The information processing device according to claim 2, wherein the image cutting means cuts out a range in which a predetermined time width is added before and after the image of the object as the partial image.
The first aspect of claim 1, wherein the event section detecting means detects a plurality of event section candidates from the material video and selects an event section from the plurality of event section candidates based on the detection result of the image of the object. Information processing device.
The image recognition means calculates a score indicating the degree to which the object is included in the plurality of event section candidates.
The information processing device according to claim 4, wherein the event section detecting means selects an event section candidate whose score is equal to or higher than a predetermined value as an event section.

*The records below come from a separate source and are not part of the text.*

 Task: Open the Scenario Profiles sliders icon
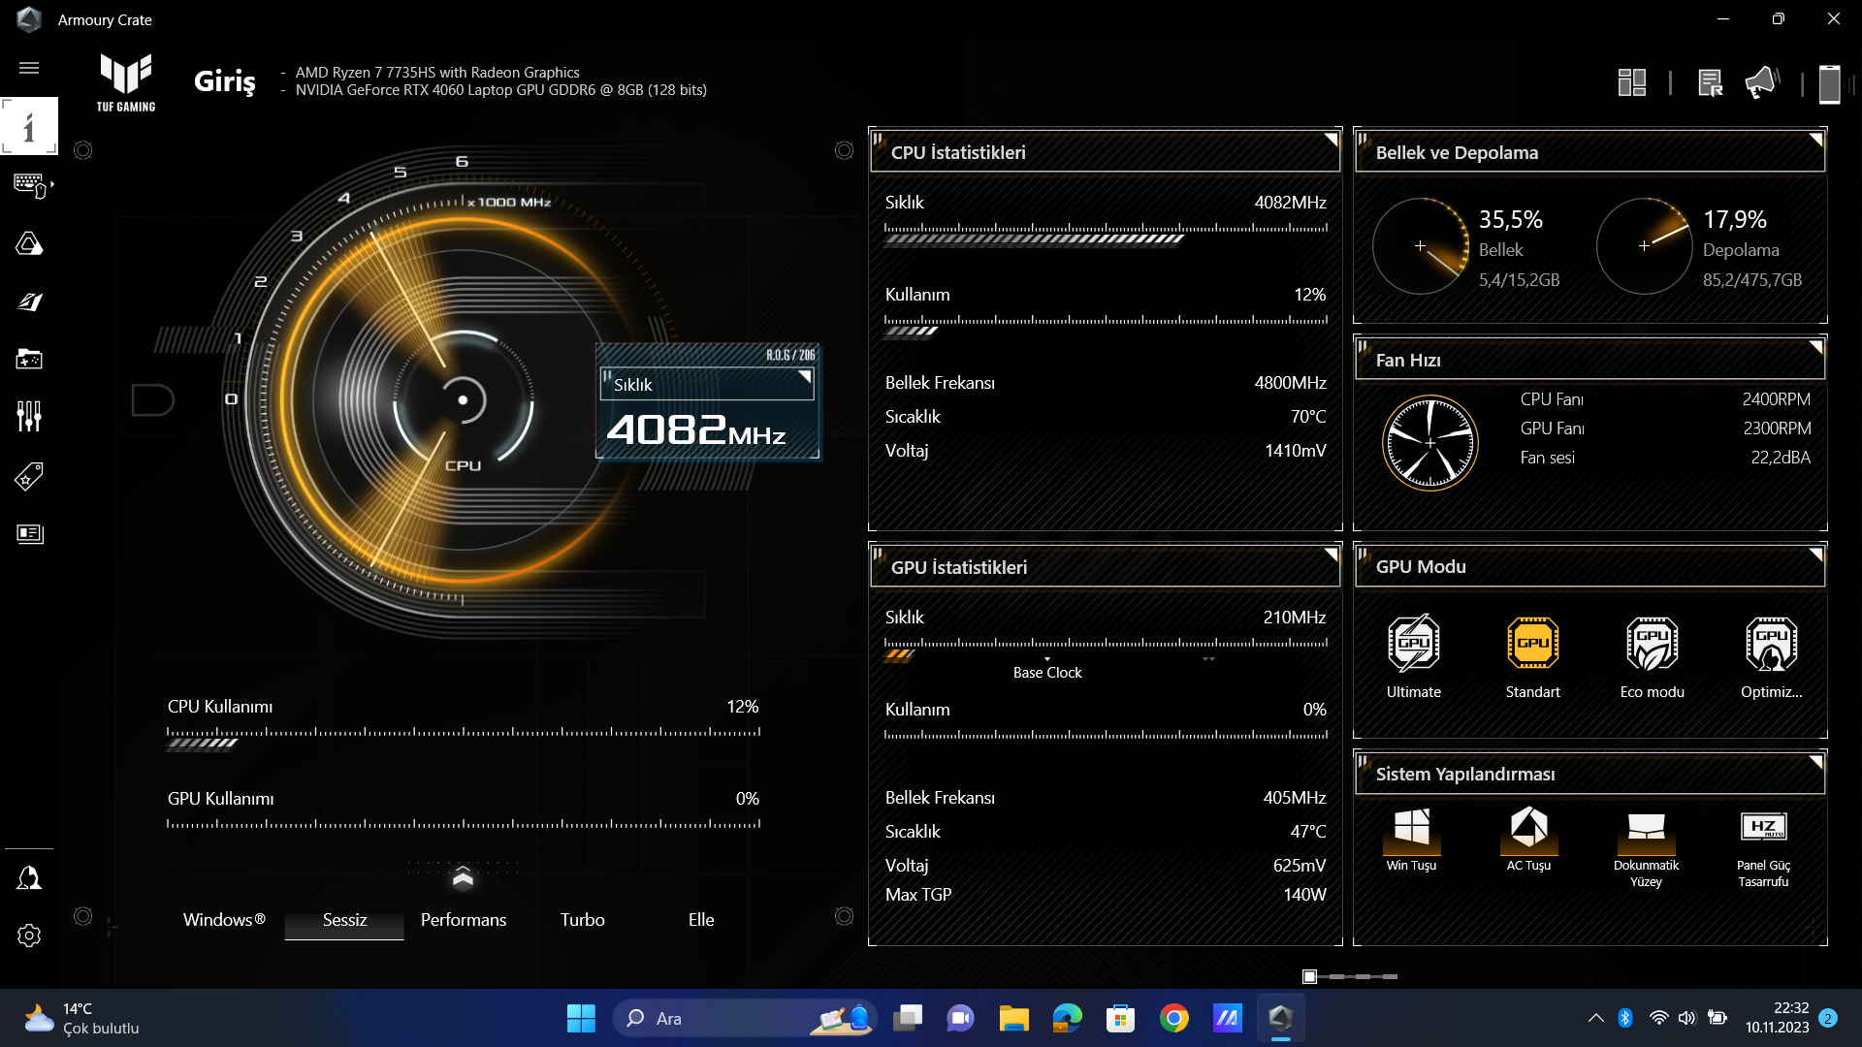[x=29, y=417]

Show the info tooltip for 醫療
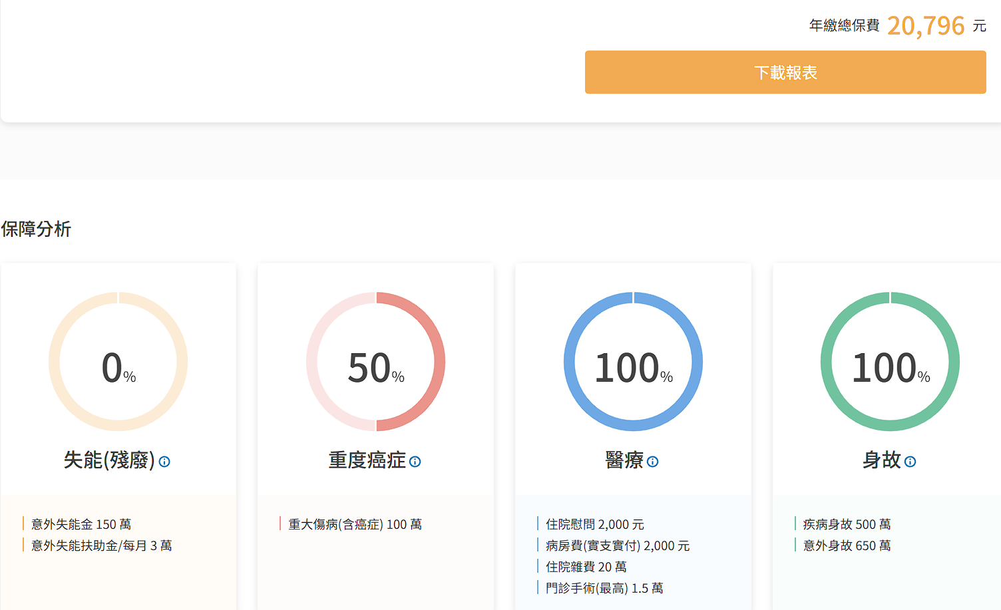(653, 462)
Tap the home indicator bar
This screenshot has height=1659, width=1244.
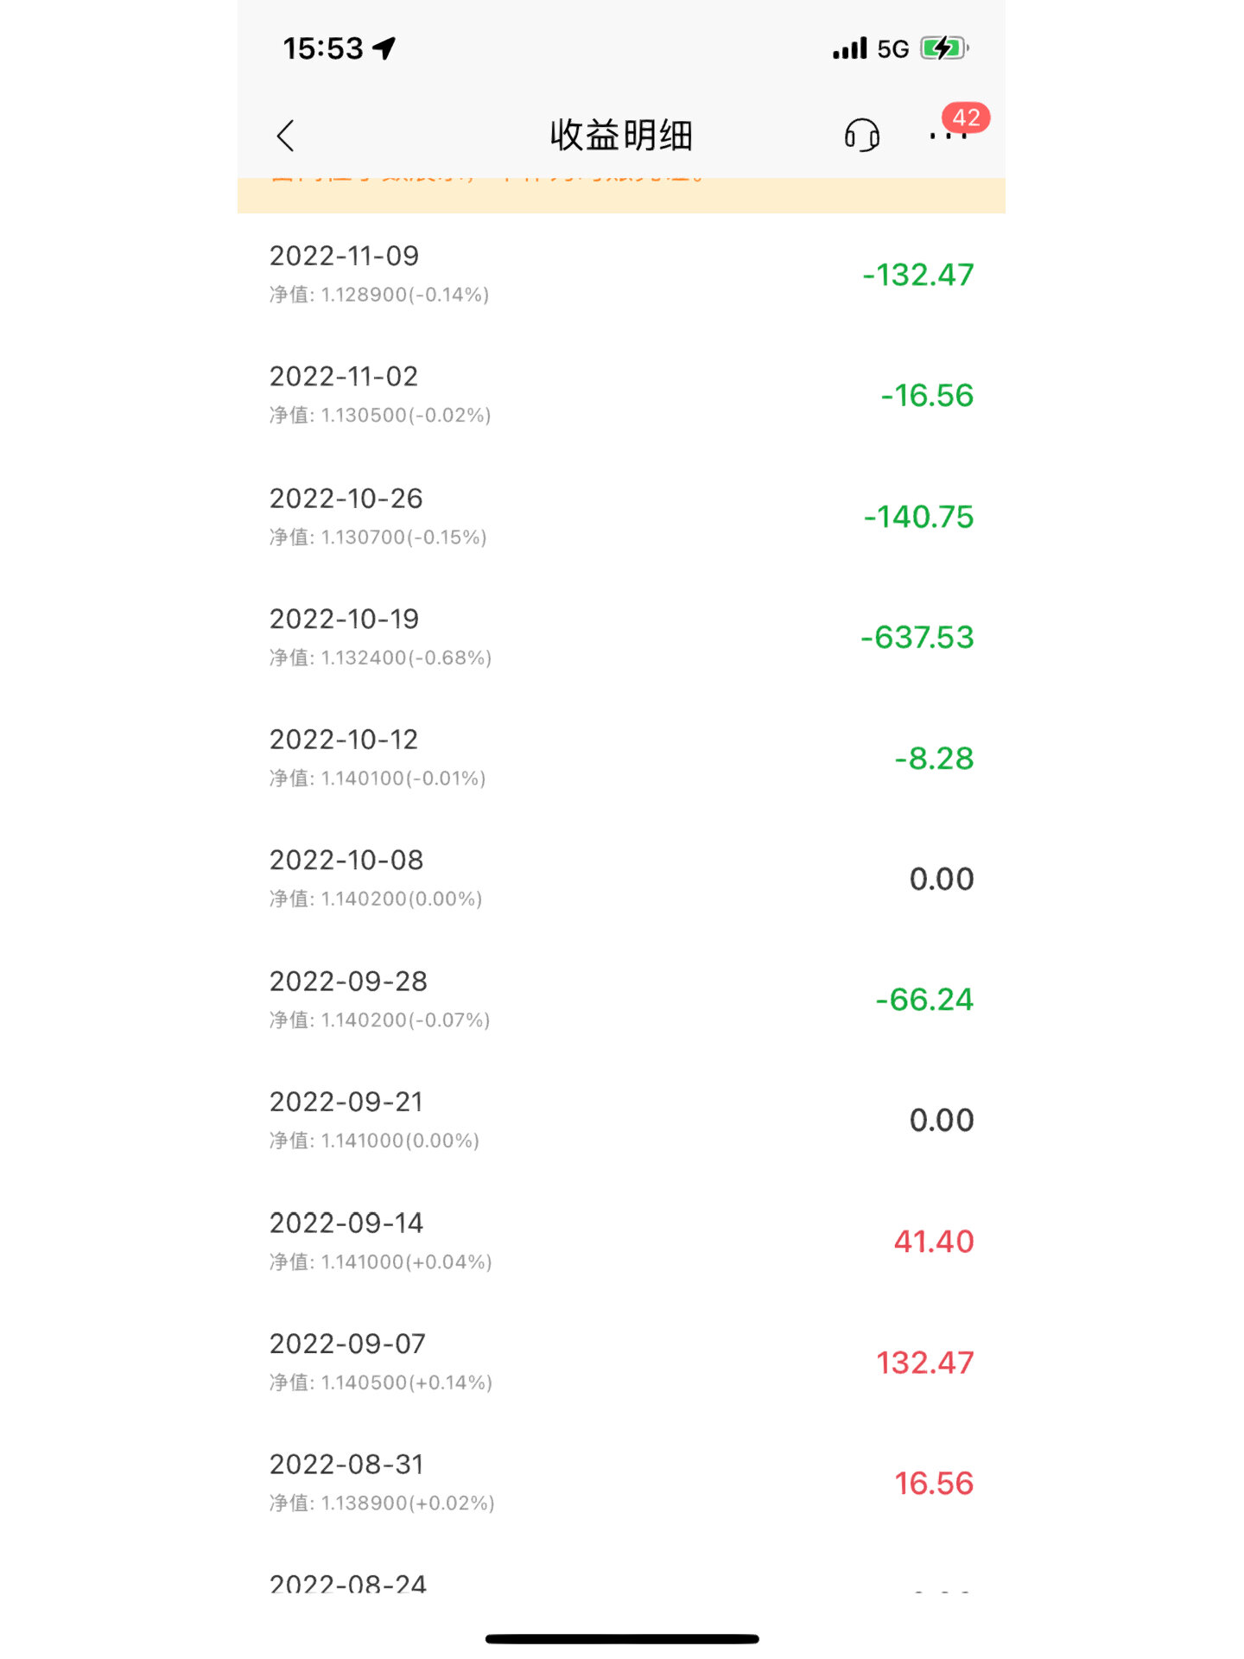point(622,1638)
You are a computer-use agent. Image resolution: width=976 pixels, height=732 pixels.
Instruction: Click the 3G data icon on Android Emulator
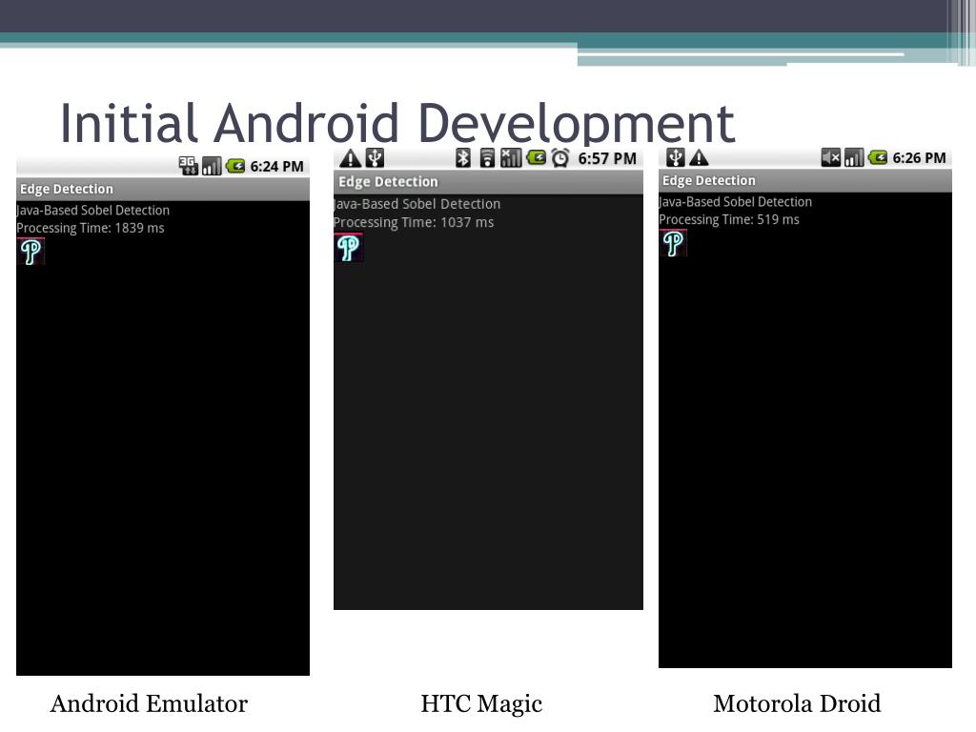pyautogui.click(x=188, y=166)
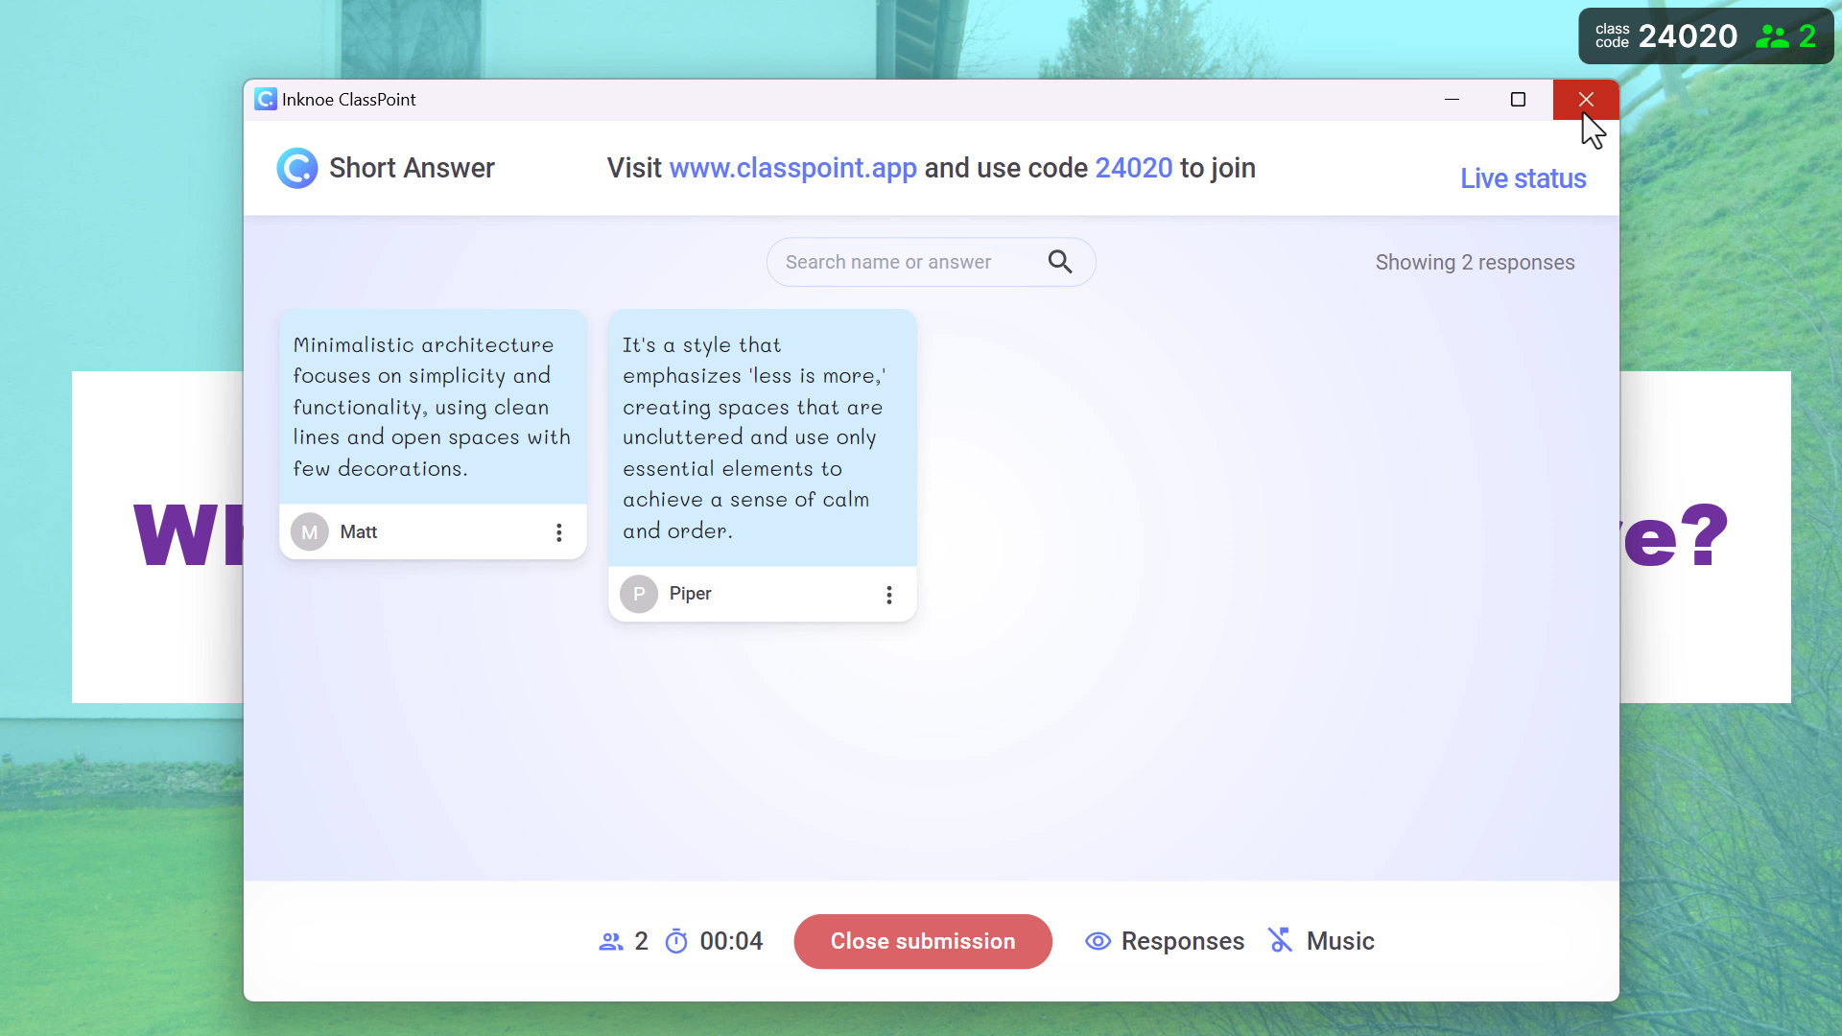Image resolution: width=1842 pixels, height=1036 pixels.
Task: Toggle the three-dot menu on Piper's response
Action: [889, 593]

The information processing device according to claim 5, wherein when the event section detecting means detects a plurality of event section candidates corresponding to the same time, the event section candidate having the highest score is selected as the event section.
One of claims 1 to 6, further comprising a digest generating means for generating a digest video by connecting the video of the event section in time series based on the material video and the event section detected by the event section detecting means. The information processing device described in.
Get the material video,
The image of the object is detected from the material image and
An information processing method for detecting an event section in the material image using the detection result of the image of the object.
Get the material video,
The image of the object is detected from the material image and
A recording medium recording a program that causes a computer to execute a process of detecting an event section in the material image using the detection result of the image of the object.